##### Material shown #####
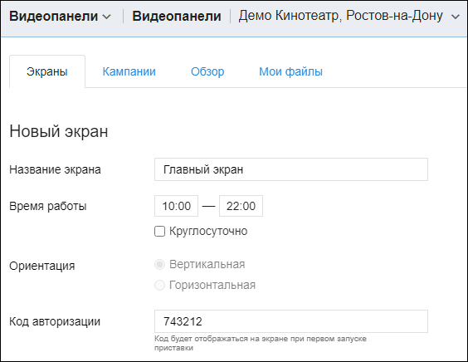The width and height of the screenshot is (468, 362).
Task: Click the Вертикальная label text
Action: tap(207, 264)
#####
##### Material shown #####
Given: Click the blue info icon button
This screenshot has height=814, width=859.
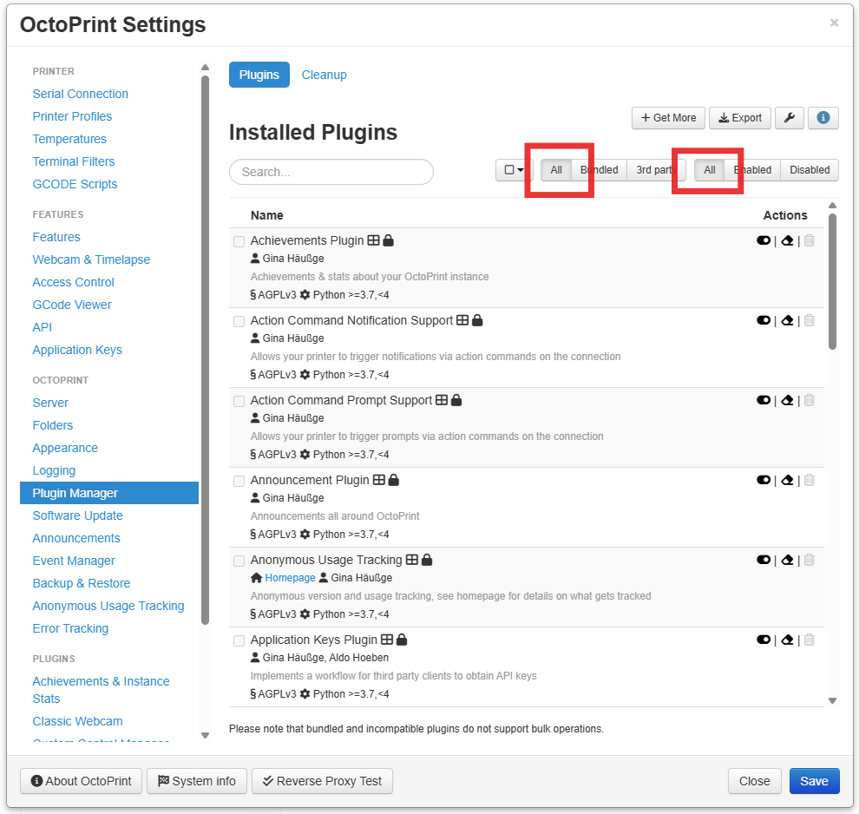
#####
##### Material shown #####
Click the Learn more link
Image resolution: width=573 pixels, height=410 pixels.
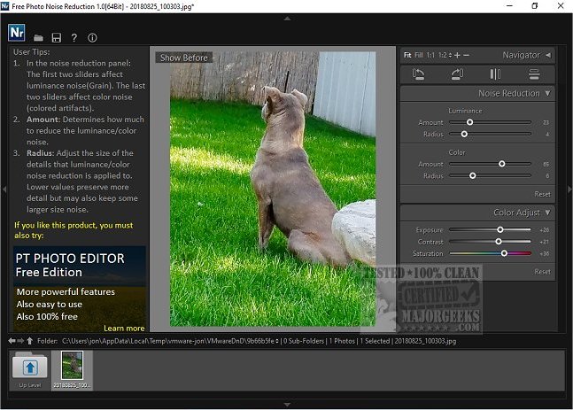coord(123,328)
#####
Objective: Rewrite everything from the line containing "Given: Click the blue info icon button" down to the line containing "This screenshot has height=814, width=859.", swapping "blue" for "green" and keeping all else intact.

Solution to the problem:
Given: Click the green info icon button
This screenshot has height=814, width=859.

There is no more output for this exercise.